Chinese dormouse
- Conservation status: Data Deficient (IUCN 3.1)

Scientific classification
- Kingdom: Animalia
- Phylum: Chordata
- Class: Mammalia
- Order: Rodentia
- Family: Gliridae
- Subfamily: Leithiinae
- Genus: Chaetocauda Wang, 1985
- Species: C. sichuanensis
- Binomial name: Chaetocauda sichuanensis Wang, 1985

= Chinese dormouse =

- Genus: Chaetocauda
- Species: sichuanensis
- Authority: Wang, 1985
- Conservation status: DD
- Parent authority: Wang, 1985

Species of rodent

The Chinese dormouse or Sichuan dormouse (Chaetocauda sichuanensis) is a species of dormouse found in subalpine mixed forests in northern Sichuan, China, where it is known from Jiuzhaigou and Wanglang Nature Reserves. It is known only from two captured female specimens taken in the Wanglang Natural Reserve, and was first described by Wang Youzhi in 1985 and relisted by Corbet and Hill (1991, 1992) under a new genus as Chaetocauda sichuanensis. It is currently the only member of the genus Chaetocauda.

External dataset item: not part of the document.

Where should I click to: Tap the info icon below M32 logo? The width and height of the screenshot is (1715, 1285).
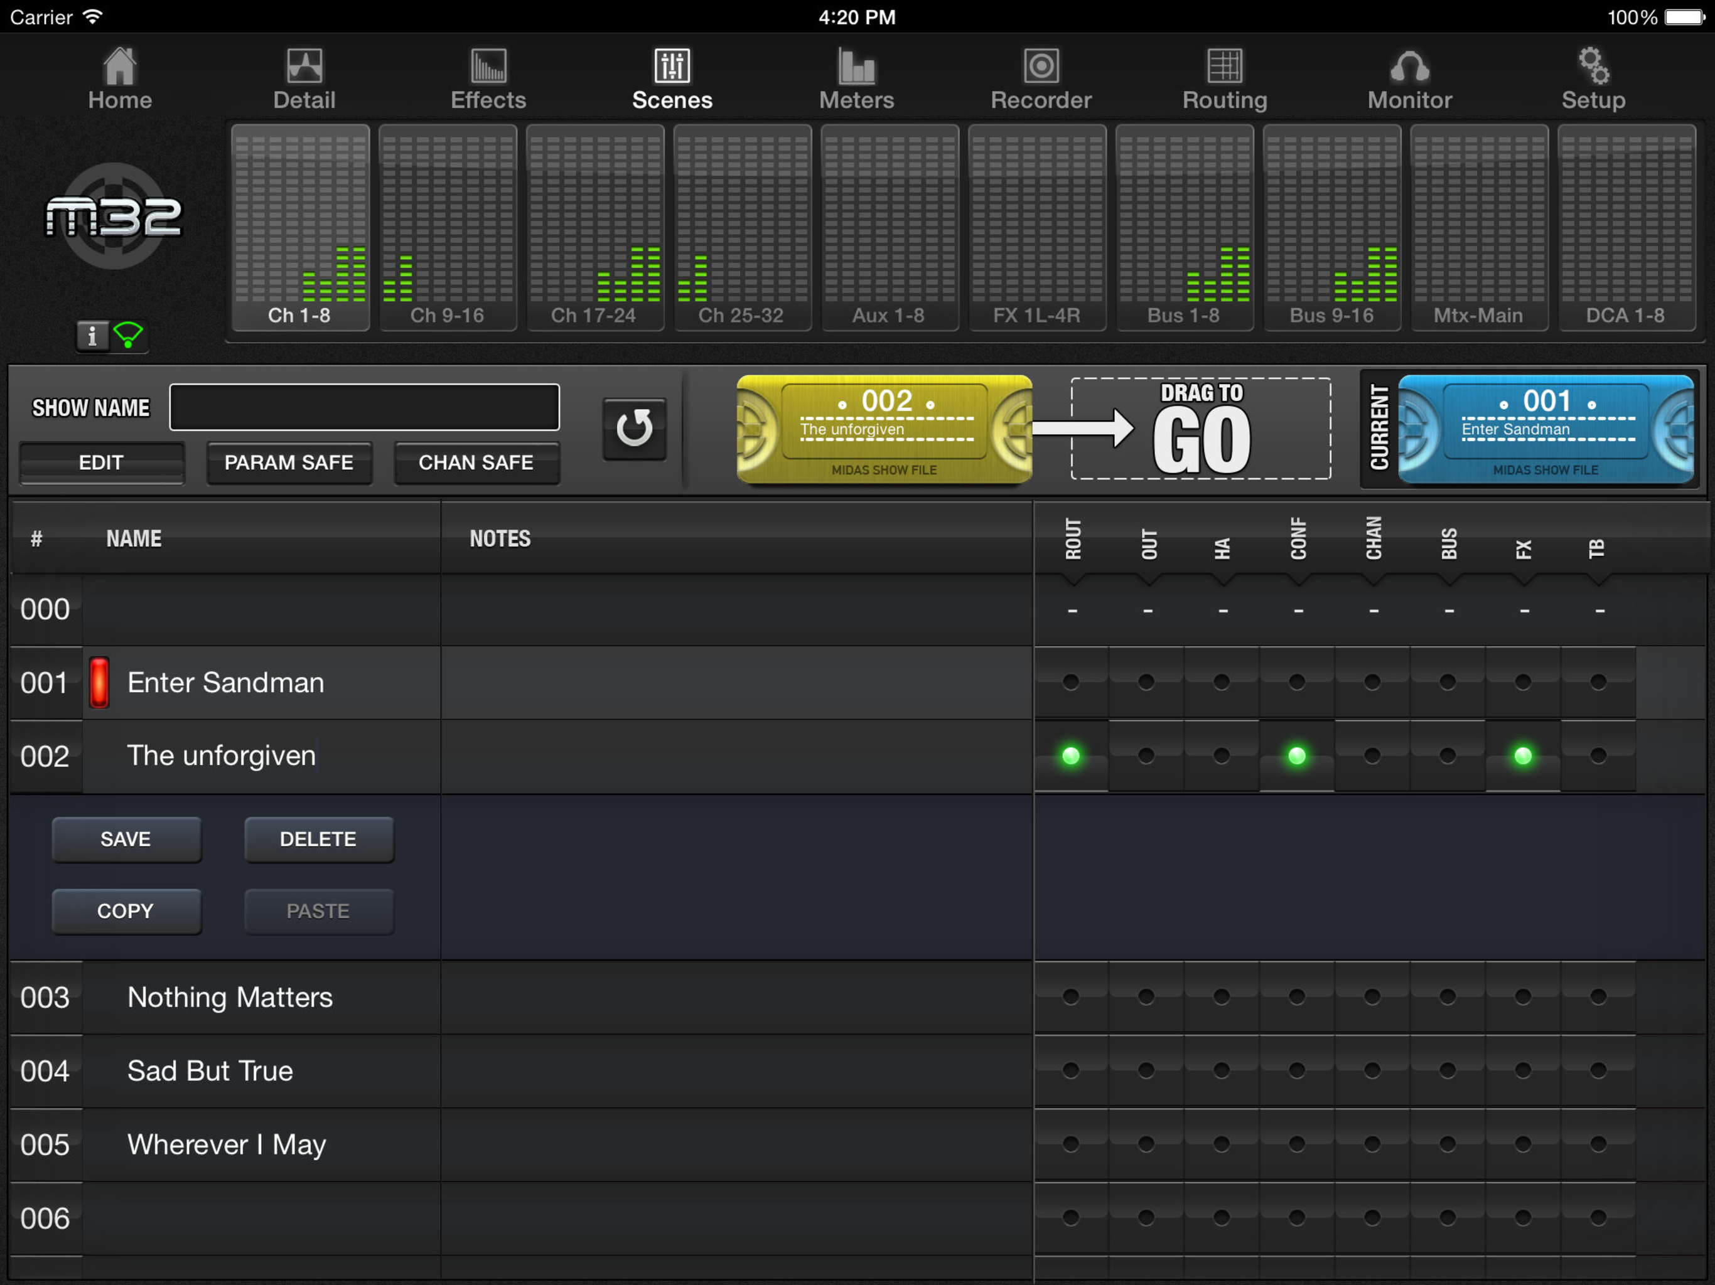coord(92,336)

The two specimens had head and body lengths of 90 mm and 91 mm and tail lengths of 92 mm and 102 mm, respectively. They weighed 24.5 g and 36.0 g, respectively. The species is nocturnal and arboreal, nesting in trees around 3 m above the ground, and was found above an altitude of 2500 m above sea level. It is classified as endangered by the IUCN as of the 2004 Red List due to its small, isolated habitat.